[Dataset entries]
^^^^

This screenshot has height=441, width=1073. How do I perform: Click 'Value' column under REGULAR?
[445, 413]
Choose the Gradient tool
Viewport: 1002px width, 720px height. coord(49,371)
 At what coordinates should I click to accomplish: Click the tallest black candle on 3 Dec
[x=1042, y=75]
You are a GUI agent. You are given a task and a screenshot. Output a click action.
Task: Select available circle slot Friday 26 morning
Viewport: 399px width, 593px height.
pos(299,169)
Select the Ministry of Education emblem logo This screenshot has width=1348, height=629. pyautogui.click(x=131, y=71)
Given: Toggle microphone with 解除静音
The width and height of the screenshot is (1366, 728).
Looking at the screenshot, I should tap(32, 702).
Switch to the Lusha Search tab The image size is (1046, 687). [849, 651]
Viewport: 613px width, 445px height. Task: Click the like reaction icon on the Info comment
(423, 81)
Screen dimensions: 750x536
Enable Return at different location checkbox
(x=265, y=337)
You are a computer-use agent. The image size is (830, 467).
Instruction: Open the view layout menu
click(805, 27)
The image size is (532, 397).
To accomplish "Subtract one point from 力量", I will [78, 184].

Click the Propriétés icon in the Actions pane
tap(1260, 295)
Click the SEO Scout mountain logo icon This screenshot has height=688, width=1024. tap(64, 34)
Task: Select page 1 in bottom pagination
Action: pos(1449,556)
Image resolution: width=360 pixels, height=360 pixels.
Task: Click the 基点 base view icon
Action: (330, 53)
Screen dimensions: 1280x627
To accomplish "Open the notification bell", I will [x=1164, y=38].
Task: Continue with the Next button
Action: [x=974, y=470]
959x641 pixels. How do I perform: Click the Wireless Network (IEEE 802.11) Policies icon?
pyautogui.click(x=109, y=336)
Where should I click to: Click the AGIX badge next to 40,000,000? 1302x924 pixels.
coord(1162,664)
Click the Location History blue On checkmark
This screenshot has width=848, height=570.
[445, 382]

^^^^

**What is needed**
Output the records again in full. Keep every character as written.

**Task output**
This screenshot has height=441, width=1073. How do I perform: Click 'Value' column under REGULAR?
[445, 413]
Choose the Gradient tool
Viewport: 1002px width, 720px height. coord(49,371)
 At what coordinates should I click to accomplish: Click the tallest black candle on 3 Dec
[x=1042, y=75]
You are a GUI agent. You are given a task and a screenshot. Output a click action.
Task: Select available circle slot Friday 26 morning
Viewport: 399px width, 593px height.
pos(299,169)
Select the Ministry of Education emblem logo This screenshot has width=1348, height=629. pyautogui.click(x=131, y=71)
Given: Toggle microphone with 解除静音
The width and height of the screenshot is (1366, 728).
Looking at the screenshot, I should tap(32, 702).
Switch to the Lusha Search tab The image size is (1046, 687). [849, 651]
Viewport: 613px width, 445px height. Task: Click the like reaction icon on the Info comment
(423, 81)
Screen dimensions: 750x536
Enable Return at different location checkbox
(x=265, y=337)
You are a computer-use agent. The image size is (830, 467).
Instruction: Open the view layout menu
click(805, 27)
The image size is (532, 397).
To accomplish "Subtract one point from 力量", I will [78, 184].

Click the Propriétés icon in the Actions pane
tap(1260, 295)
Click the SEO Scout mountain logo icon This screenshot has height=688, width=1024. tap(64, 34)
Task: Select page 1 in bottom pagination
Action: pos(1449,556)
Image resolution: width=360 pixels, height=360 pixels.
Task: Click the 基点 base view icon
Action: (330, 53)
Screen dimensions: 1280x627
To accomplish "Open the notification bell", I will [x=1164, y=38].
Task: Continue with the Next button
Action: [x=974, y=470]
959x641 pixels. How do I perform: Click the Wireless Network (IEEE 802.11) Policies icon?
pyautogui.click(x=109, y=336)
Where should I click to: Click the AGIX badge next to 40,000,000? 1302x924 pixels.
coord(1162,664)
Click the Location History blue On checkmark
This screenshot has width=848, height=570.
[445, 382]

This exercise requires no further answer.